(full paper is archived in the Miller Library)
Title: Effects of temperature, trimethylamine-N-oxide and urea on protein function and stability
Student Author(s): Ranchod, Tushar
Faculty Advisor(s): Somero, George
Pages: 21
Location: Final papers Biology 175H
Date: June 1998
Abstract: The presence of trimethylamine N-oxide (TMAO) was recently discovered in the tissues of some Antarctic notothenioid fishes. This discovery raises the questions of whether the effects of TMAO on protein function vary with temperature and whether TMAO plays the same role in notothenioids as it does in elasmobranchs. Two temperature-sensitive kinetic properties - apparent Km of pyruvate and kcat - of muscle A4-LDH in Gillichthys mirabilis, a warm-temperature fish with negligible amounts of TMAO in its cells, and Parachaenichthys charcoti, an Antarctic fish, are not significantly affected by the presence of 150 mM TMAO at most temperatures from 0 degrees to 30 degrees C. The presence of TMAO did not appear to significantly affect the loss of activity in the LDH of any of the five teleost species studied over a period of 24 days. The Vmax of the LDH reaction in these species was slightly inhibited by 150 mM TMAO at both 0 degrees and 20 degrees C. TMAO may function by increasing the rigidity of the enzyme at hinge regions which play a role in establishing the rates of conformational change.

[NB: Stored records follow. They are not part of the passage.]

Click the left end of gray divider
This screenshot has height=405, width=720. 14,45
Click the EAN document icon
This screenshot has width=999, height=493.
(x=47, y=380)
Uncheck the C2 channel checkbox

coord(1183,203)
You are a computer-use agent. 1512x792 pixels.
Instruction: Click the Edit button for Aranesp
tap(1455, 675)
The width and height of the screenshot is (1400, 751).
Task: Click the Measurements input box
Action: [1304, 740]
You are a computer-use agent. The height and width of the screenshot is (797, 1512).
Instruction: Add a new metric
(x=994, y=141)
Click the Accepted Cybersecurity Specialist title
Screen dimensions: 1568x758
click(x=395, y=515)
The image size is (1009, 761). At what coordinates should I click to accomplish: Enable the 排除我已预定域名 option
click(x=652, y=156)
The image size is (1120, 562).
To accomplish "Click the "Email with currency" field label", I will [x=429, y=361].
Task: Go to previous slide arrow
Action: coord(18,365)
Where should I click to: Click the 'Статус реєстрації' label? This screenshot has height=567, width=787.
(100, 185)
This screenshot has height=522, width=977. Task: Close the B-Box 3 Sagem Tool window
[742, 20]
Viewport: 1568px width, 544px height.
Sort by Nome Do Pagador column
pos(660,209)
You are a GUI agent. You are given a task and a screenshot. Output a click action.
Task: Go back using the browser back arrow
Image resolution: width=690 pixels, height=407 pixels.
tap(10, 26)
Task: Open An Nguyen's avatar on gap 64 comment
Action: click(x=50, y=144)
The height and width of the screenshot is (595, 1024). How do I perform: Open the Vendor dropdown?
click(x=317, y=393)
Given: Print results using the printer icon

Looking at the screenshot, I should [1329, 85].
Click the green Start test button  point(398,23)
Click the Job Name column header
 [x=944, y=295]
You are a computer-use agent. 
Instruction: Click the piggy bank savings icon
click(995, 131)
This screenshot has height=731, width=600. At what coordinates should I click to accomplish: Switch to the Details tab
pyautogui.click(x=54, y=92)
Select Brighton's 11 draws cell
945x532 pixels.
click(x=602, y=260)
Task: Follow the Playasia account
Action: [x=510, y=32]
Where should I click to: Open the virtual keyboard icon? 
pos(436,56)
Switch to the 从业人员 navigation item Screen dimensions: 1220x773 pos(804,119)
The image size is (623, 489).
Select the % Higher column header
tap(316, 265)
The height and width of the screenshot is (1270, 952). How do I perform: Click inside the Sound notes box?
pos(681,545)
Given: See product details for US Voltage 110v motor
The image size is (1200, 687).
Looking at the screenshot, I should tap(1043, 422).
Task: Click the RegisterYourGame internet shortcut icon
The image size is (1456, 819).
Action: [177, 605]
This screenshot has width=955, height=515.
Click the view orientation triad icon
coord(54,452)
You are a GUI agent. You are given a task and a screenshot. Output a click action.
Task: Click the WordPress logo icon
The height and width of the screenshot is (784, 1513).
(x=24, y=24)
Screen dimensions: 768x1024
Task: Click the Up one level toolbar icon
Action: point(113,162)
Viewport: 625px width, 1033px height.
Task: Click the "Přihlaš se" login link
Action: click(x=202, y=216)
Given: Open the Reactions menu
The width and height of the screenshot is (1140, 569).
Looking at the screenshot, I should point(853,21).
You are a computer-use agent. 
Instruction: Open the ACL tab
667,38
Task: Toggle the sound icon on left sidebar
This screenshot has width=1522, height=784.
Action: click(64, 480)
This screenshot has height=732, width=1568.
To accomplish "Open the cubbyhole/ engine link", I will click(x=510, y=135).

TMAO is known to counteract urea's perturbing effects on protein function in elasmobranchs at an approximately 2:1 [urea]:[TMAO] ratio. However, the effects of temperature on this counteraction had not been studied. Below 20 degrees C TMAO is able to fully counteract the denaturing effect of urea, while TMAO's ability to counteract urea at those same concentrations appears diminished at 30 degrees C or above. This varying counteracting effect, as observed on the Michaelis-Menten constant, appears to be consistent among species, including the subtropical cow-nosed ray (Rhinoptera bonasus), the temperate catshark (Parmaturus xaniurus) and the Antarctic skate (Bathyraja easoni), suggesting a lack of species-specific adaptation to solute effects.